1.10.****Required programme/project reports are timely prepared in compliance with the established guidelines and procedures.

o Contributes to the timely preparation of annual sector status reports and shares information with relevant partners as required in compliance with the established guidelines and procedures.

o Participates in the preparation of all programme reports for management, Board, donors, budget reviews, programme analysis, and annual reports.

1.11. Emergency preparedness is maintained, and in emergencies, emergency responses with effective coordination are provided.

o Supports emergency preparedness plan relating to Health & Nutrition. In case of emergency, assists in monitoring and assessing the nature and extent of the emergency in the assigned area, as required. Provides assistance to the Country Office in identifying where support is required.

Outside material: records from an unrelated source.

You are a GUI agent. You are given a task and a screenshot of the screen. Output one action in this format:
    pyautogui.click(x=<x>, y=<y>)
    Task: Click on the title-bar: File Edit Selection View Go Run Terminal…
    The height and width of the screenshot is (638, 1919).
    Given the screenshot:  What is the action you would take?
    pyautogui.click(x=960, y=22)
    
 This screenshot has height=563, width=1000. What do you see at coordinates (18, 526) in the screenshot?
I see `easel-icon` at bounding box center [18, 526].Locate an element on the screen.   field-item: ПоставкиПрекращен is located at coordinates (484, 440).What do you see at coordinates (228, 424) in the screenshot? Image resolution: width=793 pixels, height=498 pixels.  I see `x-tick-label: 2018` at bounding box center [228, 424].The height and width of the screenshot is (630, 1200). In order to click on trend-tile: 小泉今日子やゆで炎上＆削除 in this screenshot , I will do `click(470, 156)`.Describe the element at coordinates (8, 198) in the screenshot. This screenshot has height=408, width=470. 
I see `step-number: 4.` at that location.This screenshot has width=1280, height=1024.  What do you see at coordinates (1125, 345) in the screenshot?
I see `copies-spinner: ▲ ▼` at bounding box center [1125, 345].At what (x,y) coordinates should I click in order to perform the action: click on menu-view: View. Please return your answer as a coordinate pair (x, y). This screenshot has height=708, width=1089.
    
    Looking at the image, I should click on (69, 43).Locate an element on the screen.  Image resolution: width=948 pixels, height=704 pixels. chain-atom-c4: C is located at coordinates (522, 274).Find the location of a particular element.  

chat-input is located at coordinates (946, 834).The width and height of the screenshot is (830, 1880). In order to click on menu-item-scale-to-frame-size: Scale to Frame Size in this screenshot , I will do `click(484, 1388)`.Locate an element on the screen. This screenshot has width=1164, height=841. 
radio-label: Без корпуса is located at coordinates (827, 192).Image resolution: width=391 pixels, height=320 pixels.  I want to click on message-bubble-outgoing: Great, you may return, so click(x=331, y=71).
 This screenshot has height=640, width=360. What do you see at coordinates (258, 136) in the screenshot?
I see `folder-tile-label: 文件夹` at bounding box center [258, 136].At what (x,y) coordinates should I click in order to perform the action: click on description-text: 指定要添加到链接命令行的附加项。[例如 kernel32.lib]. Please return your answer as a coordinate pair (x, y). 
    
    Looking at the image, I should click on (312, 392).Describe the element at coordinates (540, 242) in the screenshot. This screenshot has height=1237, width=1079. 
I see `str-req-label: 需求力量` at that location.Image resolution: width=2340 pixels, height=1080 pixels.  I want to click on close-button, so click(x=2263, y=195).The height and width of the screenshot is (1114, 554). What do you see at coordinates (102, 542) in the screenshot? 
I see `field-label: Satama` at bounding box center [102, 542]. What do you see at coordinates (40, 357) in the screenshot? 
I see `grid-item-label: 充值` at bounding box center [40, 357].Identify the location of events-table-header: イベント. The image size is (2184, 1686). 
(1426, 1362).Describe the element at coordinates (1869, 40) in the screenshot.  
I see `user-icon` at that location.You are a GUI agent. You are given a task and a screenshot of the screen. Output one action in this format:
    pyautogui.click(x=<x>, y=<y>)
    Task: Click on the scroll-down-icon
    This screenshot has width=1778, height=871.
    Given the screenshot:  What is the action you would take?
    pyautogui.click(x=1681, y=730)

In line with the Core Commitments for Children (CCCs) in Humanitarian Action, strengthens partnerships with the Health and Nutrition humanitarian actors s within the Inter-Agency Standing Committee (IASC).

o Ensure technical leadership for the contribution to health response and resilience - disease outbreaks (Polio, measles) response in affected districts of the region

o Contribute to the preparation of emergency strategic response documents (Health Cluster Plan and Reports, COVID Response Plan) including the country office monthly SitRep …)

1.12. Other assigned duties and responsibilities are effectively accomplished.

Assumes any other duties and responsibilities assigned as appropriate to the purpose of this post, and delivers the results as required.

  1. To qualify as an advocate for every child you will have…
  • Advanced university degree in Public Health and Nutrition, Child Development, Water Sanitation, Community Development, or other relevant disciplines.
  • Five years of professional work experience at the national and international levels in planning, programming, implementation monitoring and evaluation of technical cooperation programmes related to Health and Nutrition. Professional work experience in a managerial position, or a technical expert position in child survival & development, health and nutrition care.
  • Developing country work experience or field work experience.
  • Background/familiarity with Emergency.
  • Fluency in French and English is required. Knowledge of the local language of the duty station is an asset
  1. Additional requirements & Experience

For every Child, you demonstrate…

. UNICEF’ values and competency Required (based on the updated Framework)

i) Core Values

  • Care
  • Respect
  • Integrity
  • Trust
  • Accountability

ii) Core Competencies

  • Builds and maintains partnerships
  • Demonstrates self-awareness and ethical awareness
  • Innovates and embraces change
  • Drive to achieve results for impact
  • Manages ambiguity and complexity
  • Thinks and acts strategically
  • Works collaboratively with others
  • Nurtures, leads, and manages people

UNICEF is committed to diversity and inclusion within its workforce, and encourages all candidates, irrespective of gender, nationality, religious and ethnic backgrounds, including persons living with disabilities, to apply to become a part of the organization.

UNICEF has a zero-tolerance policy on conduct that is incompatible with the aims and objectives of the United Nations and UNICEF, including sexual exploitation and abuse, sexual harassment, abuse of authority and discrimination. UNICEF also adheres to strict child safeguarding principles. All selected candidates will be expected to adhere to these standards and principles and will therefore undergo rigorous reference and background checks. Background checks will include the verification of academic credential(s) and employment history. Selected candidates may be required to provide additional information to conduct a background check.


Mobility is a condition of international professional employment with UNICEF and an underlying premise of the international civil service.

Only shortlisted candidates will be contacted and advance to the next stage of the selection process.